Key Management
Data encryption via Antimatter is done using well known encryption algorithms such as AES-256-GCM. When encrypting, a new data encryption key (DEK) is generated for each capsule. This key is then wrapped with an intermediate encryption key, referred to as the key encryption key (KEK). The KEK is in turn secured using a root encryption key (REK) with the algorithm used to encrypt the KEK being governed by the REK provider.
This hierarchy of keys allows for a single key, the REK, to be used to encrypt all data associated with a domain. By introducing an intermediate, KEK between the root and data keys, it is possible to have the REK managed outside of Antimatter while still being performant. This also allows for the REK to be rotated without resulting in data loss. Managing how a root key for a domain is hosted an important component of Antimatter and can be done in a number of ways:
- Have the root key hosted by antimatter.
- Have the key hosted by an external key provider such as AWS, GCP or Azure.
- Provide your own key material that can act as the provider.
Key rotation
Whenever the active REK is changed, a new KEK is immediately generated. All future capsules that are created will automatically be encrypted using the new KEK, and therefore the new REK. However, there is still data encrypted under the previous keys. You will notice that if you attempt to remove an old key that is still required to access some capsules, you will receive an error (Antimatter will not let you remove a key if it would lead to data loss).

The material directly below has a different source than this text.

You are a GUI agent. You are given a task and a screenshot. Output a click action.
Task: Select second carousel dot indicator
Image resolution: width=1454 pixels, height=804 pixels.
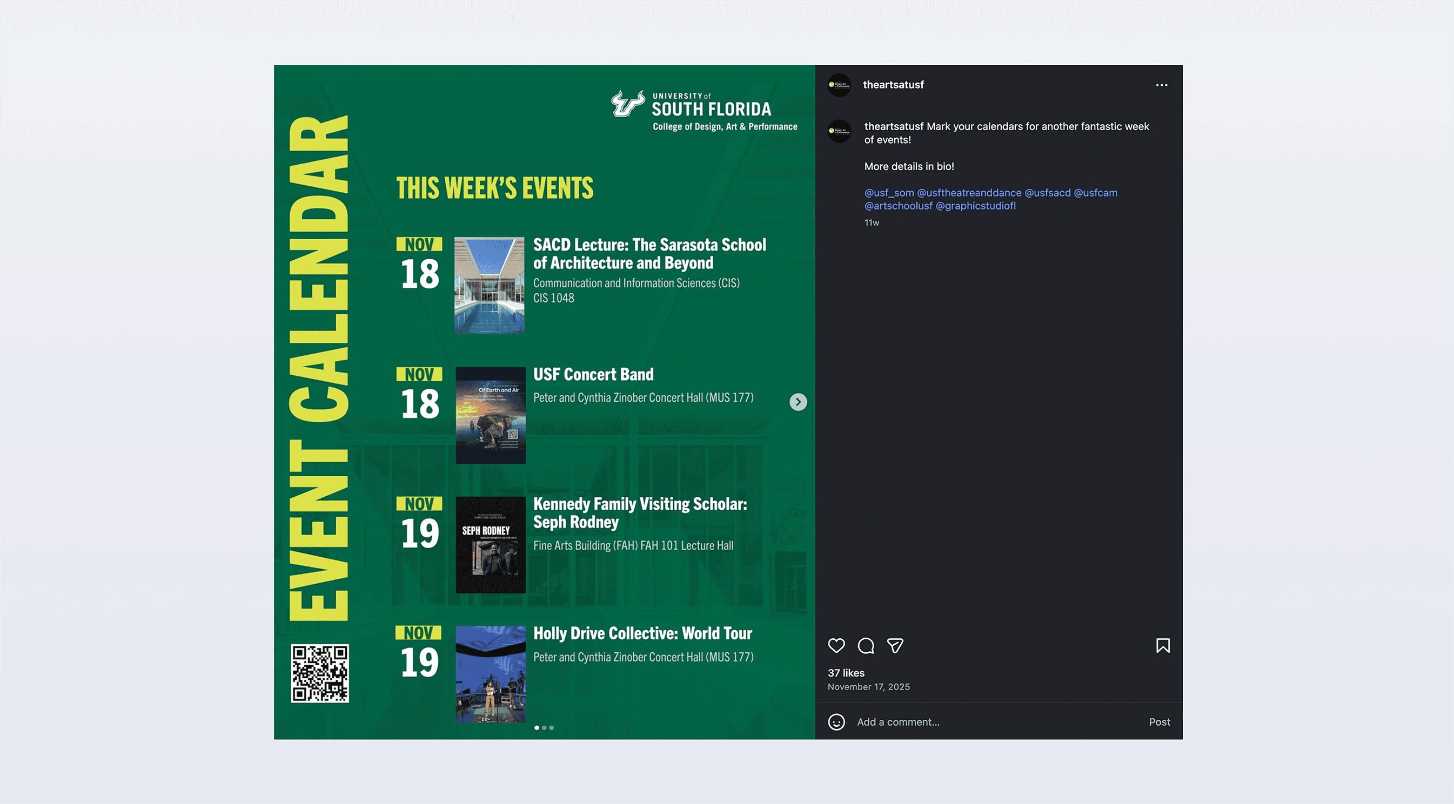(544, 728)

In order to rotate all the old KEKs and re-encrypt them under the new REK, you need to call rotate
. This is a batched
operation that does 100 KEKs at a time, so you will need to call it more than once if it returns has_more
as True:
am keys rotate
Which will print the following, once all keys have been rotated:
Key Encryption Keys rotated
All KEKs are now encrypted with the active Root Encryption Key
Once that has been done, you can remove any of the non-active Root Encryption Keys (the default
key cannot be removed).
Flush key encryption key cache
Antimatter makes use of caches in order to keep our services performant. One such cache is the KEK cache that stores a decrypted KEK, by a REK, for 5 minutes (see Encryption for more information). If you wish to flush this KEK cache for a domain before its natural expiration time, you can use the flush command given below:
am keys flush
Due to how Antimatter's systems work, this command only requests a KEK cache flush. A successful response only indicates that the flush request has been submitted. Please allow up to 10 seconds for the request to complete. A successful request will print the following:
Flushing Key Encryption Key cache for the domain dm-xxxxxxxxxxx. Please allow 10 seconds for this operation to complete.
Furthermore, any KEK flushed will not be immediately reloaded into the cache. Instead, the KEKs flushed by this command will only be loaded back into the cache when a request is received that uses the required KEK. Only the required KEK is newly cached in this case.